Would you give the entries below again in full, exactly as they stand?

========

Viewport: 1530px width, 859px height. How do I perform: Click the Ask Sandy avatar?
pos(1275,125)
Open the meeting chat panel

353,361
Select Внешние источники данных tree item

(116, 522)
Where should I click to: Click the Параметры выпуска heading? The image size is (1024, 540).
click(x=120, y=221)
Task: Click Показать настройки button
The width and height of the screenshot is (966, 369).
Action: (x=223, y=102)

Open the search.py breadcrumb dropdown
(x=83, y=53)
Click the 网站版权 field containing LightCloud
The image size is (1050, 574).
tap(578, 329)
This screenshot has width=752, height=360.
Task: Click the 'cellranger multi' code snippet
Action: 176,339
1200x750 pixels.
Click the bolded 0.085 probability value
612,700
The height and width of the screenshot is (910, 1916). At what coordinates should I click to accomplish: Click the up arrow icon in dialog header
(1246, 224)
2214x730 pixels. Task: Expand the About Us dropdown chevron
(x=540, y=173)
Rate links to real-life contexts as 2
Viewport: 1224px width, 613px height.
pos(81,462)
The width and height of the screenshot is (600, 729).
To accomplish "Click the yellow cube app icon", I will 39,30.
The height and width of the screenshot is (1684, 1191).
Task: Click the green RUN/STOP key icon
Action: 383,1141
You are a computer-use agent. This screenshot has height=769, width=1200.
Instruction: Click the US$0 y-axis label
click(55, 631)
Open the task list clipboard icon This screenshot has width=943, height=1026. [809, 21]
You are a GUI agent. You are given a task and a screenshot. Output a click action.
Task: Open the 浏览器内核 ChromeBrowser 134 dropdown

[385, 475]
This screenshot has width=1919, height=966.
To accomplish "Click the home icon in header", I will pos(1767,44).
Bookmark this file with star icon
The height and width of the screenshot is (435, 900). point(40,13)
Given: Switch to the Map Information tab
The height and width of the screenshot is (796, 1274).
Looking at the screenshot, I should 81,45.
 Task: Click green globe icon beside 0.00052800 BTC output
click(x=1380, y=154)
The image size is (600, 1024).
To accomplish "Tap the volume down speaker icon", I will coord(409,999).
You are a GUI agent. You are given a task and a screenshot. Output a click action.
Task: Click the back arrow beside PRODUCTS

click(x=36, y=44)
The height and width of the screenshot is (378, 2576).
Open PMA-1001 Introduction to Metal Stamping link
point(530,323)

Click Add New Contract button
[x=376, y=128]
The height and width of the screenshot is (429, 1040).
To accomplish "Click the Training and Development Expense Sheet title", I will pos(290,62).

========

__YOUR SOLUTION__:
Viewport: 1530px width, 859px height. How do I perform: Click the Ask Sandy avatar?
pos(1275,125)
Open the meeting chat panel

353,361
Select Внешние источники данных tree item

(116, 522)
Where should I click to: Click the Параметры выпуска heading? The image size is (1024, 540).
click(x=120, y=221)
Task: Click Показать настройки button
The width and height of the screenshot is (966, 369).
Action: (x=223, y=102)

Open the search.py breadcrumb dropdown
(x=83, y=53)
Click the 网站版权 field containing LightCloud
The image size is (1050, 574).
tap(578, 329)
This screenshot has width=752, height=360.
Task: Click the 'cellranger multi' code snippet
Action: 176,339
1200x750 pixels.
Click the bolded 0.085 probability value
612,700
The height and width of the screenshot is (910, 1916). At what coordinates should I click to accomplish: Click the up arrow icon in dialog header
(1246, 224)
2214x730 pixels. Task: Expand the About Us dropdown chevron
(x=540, y=173)
Rate links to real-life contexts as 2
Viewport: 1224px width, 613px height.
pos(81,462)
The width and height of the screenshot is (600, 729).
To accomplish "Click the yellow cube app icon", I will 39,30.
The height and width of the screenshot is (1684, 1191).
Task: Click the green RUN/STOP key icon
Action: 383,1141
You are a computer-use agent. This screenshot has height=769, width=1200.
Instruction: Click the US$0 y-axis label
click(55, 631)
Open the task list clipboard icon This screenshot has width=943, height=1026. [809, 21]
You are a GUI agent. You are given a task and a screenshot. Output a click action.
Task: Open the 浏览器内核 ChromeBrowser 134 dropdown

[385, 475]
This screenshot has width=1919, height=966.
To accomplish "Click the home icon in header", I will pos(1767,44).
Bookmark this file with star icon
The height and width of the screenshot is (435, 900). point(40,13)
Given: Switch to the Map Information tab
The height and width of the screenshot is (796, 1274).
Looking at the screenshot, I should 81,45.
 Task: Click green globe icon beside 0.00052800 BTC output
click(x=1380, y=154)
The image size is (600, 1024).
To accomplish "Tap the volume down speaker icon", I will coord(409,999).
You are a GUI agent. You are given a task and a screenshot. Output a click action.
Task: Click the back arrow beside PRODUCTS

click(x=36, y=44)
The height and width of the screenshot is (378, 2576).
Open PMA-1001 Introduction to Metal Stamping link
point(530,323)

Click Add New Contract button
[x=376, y=128]
The height and width of the screenshot is (429, 1040).
To accomplish "Click the Training and Development Expense Sheet title", I will pos(290,62).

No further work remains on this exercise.